▶ _SECCIÓN DEL DOCUMENTO_:
☆ ☆ ☆ ☆ ☆ ☆ ☆

Francisco Ayala falleció hace un año tras una larga vida de 103 años. Lúcido e irónico, es el último de los escritores de la generación del 27 que ha llegado hasta nuestro días. Autor de numerosos relatos cortos y de ensayos sobre temas sociales, filosóficos y políticos, disfrutó en los últimos años de su vida del reconocimiento público. Sin embargo, sus relatos no son muy conocidos. Uno de ellos (Cazador en el alba - 1930) tiene un estilo vanguardista y onírico. Un soldado herido sueña entre accesos febriles un paraíso deseado:
El soldado Antonio Arenas ignoró lo que oculta el vientre de los estanques, la lucha de clases y la selección natural de Darwin, hasta que la fiebre le fue mostrando sus descabalados trozos de film, desplegó ante su vista sus catálogos y le ofreció a prueba sus mercancías.

☆ ☆ ☆ ☆ ☆ ☆ ☆

▶ _DATOS SIN PROCESAR_:
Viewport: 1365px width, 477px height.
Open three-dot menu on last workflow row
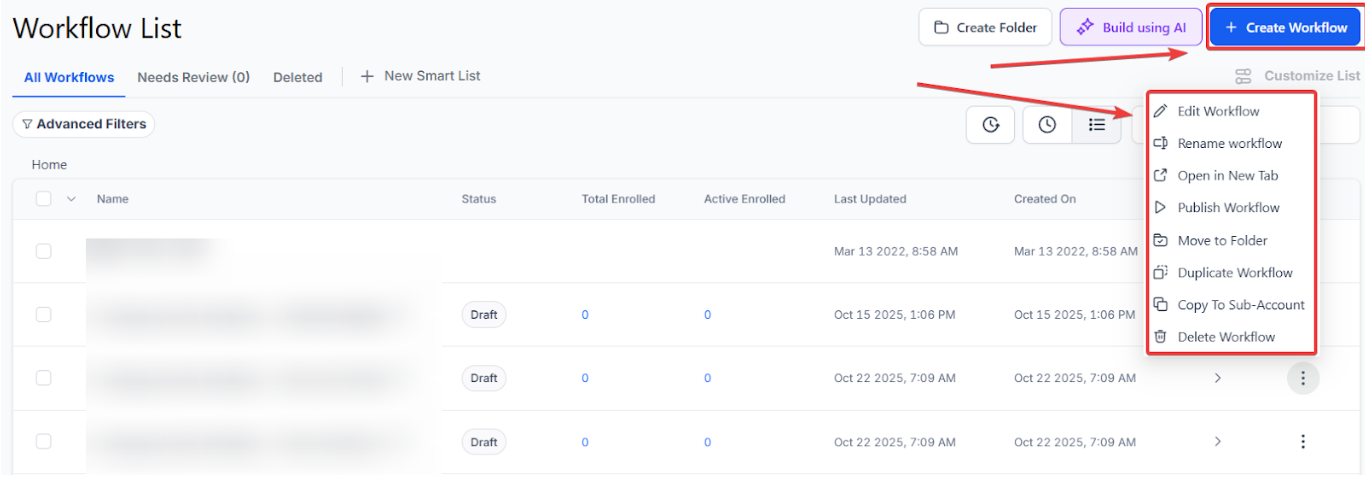click(1302, 441)
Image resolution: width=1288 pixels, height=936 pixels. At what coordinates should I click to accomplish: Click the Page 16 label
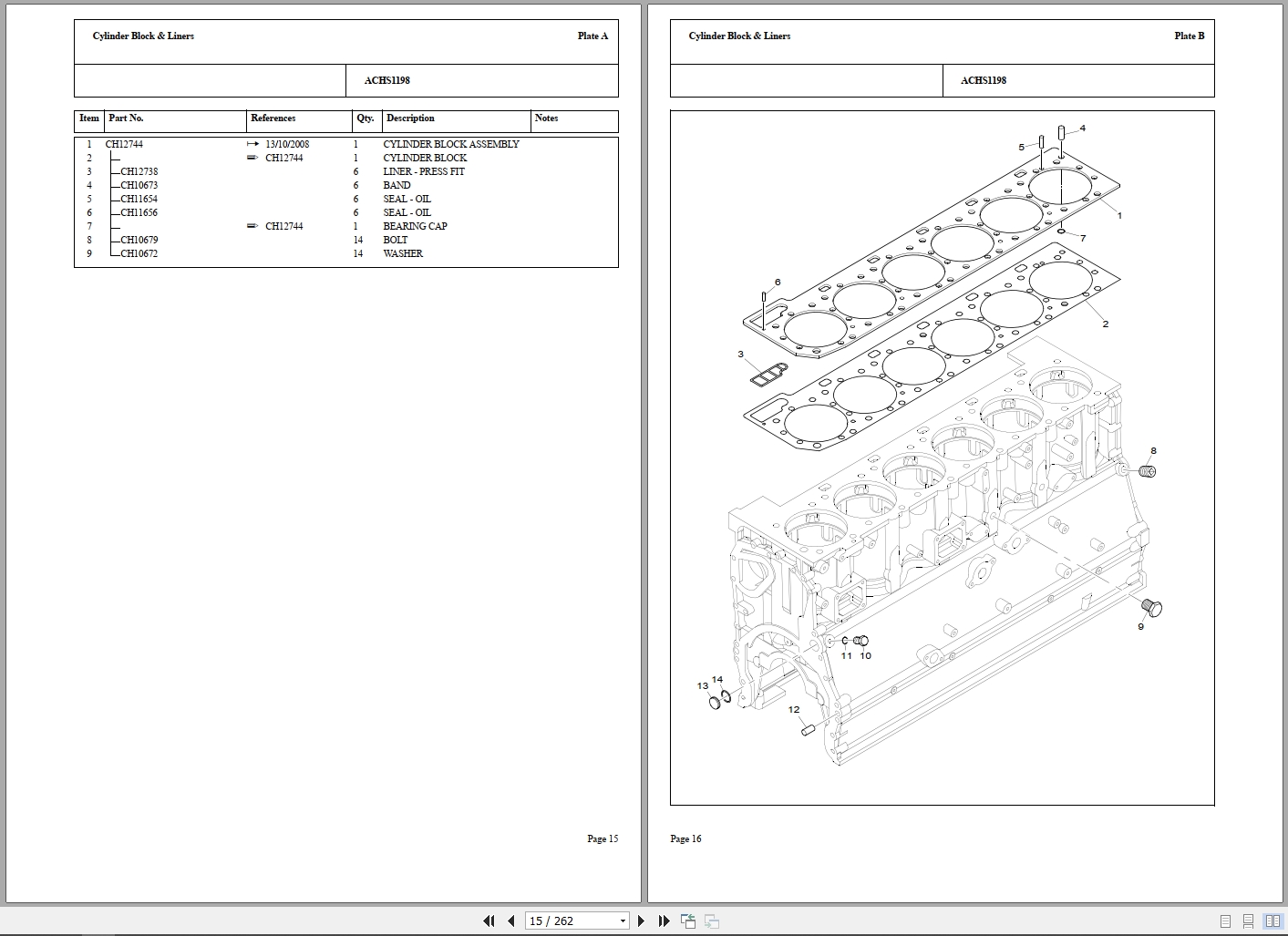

☆ ☆ ☆ ☆ ☆ ☆ ☆

▶ _TAREAS A REALIZAR_:
**a.** Resume en dos oraciones el texto sobre Francisco Ayala.
**b.** Copia sin cambios el pasaje del texto sobre Francisco Ayala que va de "Francisco Ayala falleció" a "prueba sus mercancías.".
**c.** Sigue escribiendo el texto sobre Francisco Ayala a partir de su última oración.

▶ _RESULTADOS POR TAREA_:
**a.** Francisco Ayala falleció hace un año a los 103 años; fue el último escritor de la generación del 27 que llegó hasta nuestros días y, como autor de relatos cortos y ensayos sociales, filosóficos y políticos, gozó del reconocimiento público en sus últimos años, aunque sus relatos son poco conocidos. Uno de ellos, Cazador en el alba (1930), tiene un estilo vanguardista y onírico, y en él un soldado herido sueña entre accesos febriles un paraíso deseado.

**b.**
Francisco Ayala falleció hace un año tras una larga vida de 103 años. Lúcido e irónico, es el último de los escritores de la generación del 27 que ha llegado hasta nuestro días. Autor de numerosos relatos cortos y de ensayos sobre temas sociales, filosóficos y políticos, disfrutó en los últimos años de su vida del reconocimiento público. Sin embargo, sus relatos no son muy conocidos. Uno de ellos (Cazador en el alba - 1930) tiene un estilo vanguardista y onírico. Un soldado herido sueña entre accesos febriles un paraíso deseado:
El soldado Antonio Arenas ignoró lo que oculta el vientre de los estanques, la lucha de clases y la selección natural de Darwin, hasta que la fiebre le fue mostrando sus descabalados trozos de film, desplegó ante su vista sus catálogos y le ofreció a prueba sus mercancías.

**c.**
Entonces comprendió el soldado Antonio Arenas que las realidades puras sólo son visibles a la temperatura de 40 grados centígrados, y que cuando Dios quiere hacerse escuchar, derriba del caballo a los jinetes, aunque no siempre ocurra el accidente en el camino de Damasco.
Con la cabeza despavorida, inflamada, pueden atarse los vientos tránsfugas, las imágenes rotas, las ideas sueltas. Y su cabeza pendía de una garganta reseca, tan reseca como una caña tronchada: pensamientos sin bridas ni freno arrastraban su cuerpo, estribado, por la tierra amarilla, negra, ocre.
La sangre le trotaba en las arterias; pez cautivo, quería romper a coletazos la red circulatoria, y evadirse. Patrullaban por sus venas flechillas de «aire comprimido»: ahora lentas, ahora disparadas.
Gritos lejanos le perseguían en su involuntaria fuga. Sus ojos y los de su caballo sacaban astillas a los perfiles de los edificios, estremecían los árboles y desgarraban las zaleas del cielo.
(...) Ella, desvelada y ondulante como las playas, miraba con plácido asombro la cabeza abandonada por la resaca en sus rodillas. El mismo aire delgado que mueve las ramas tiernas del bosque, revelándola en la fuga, sacudió su cuerpo de gacela.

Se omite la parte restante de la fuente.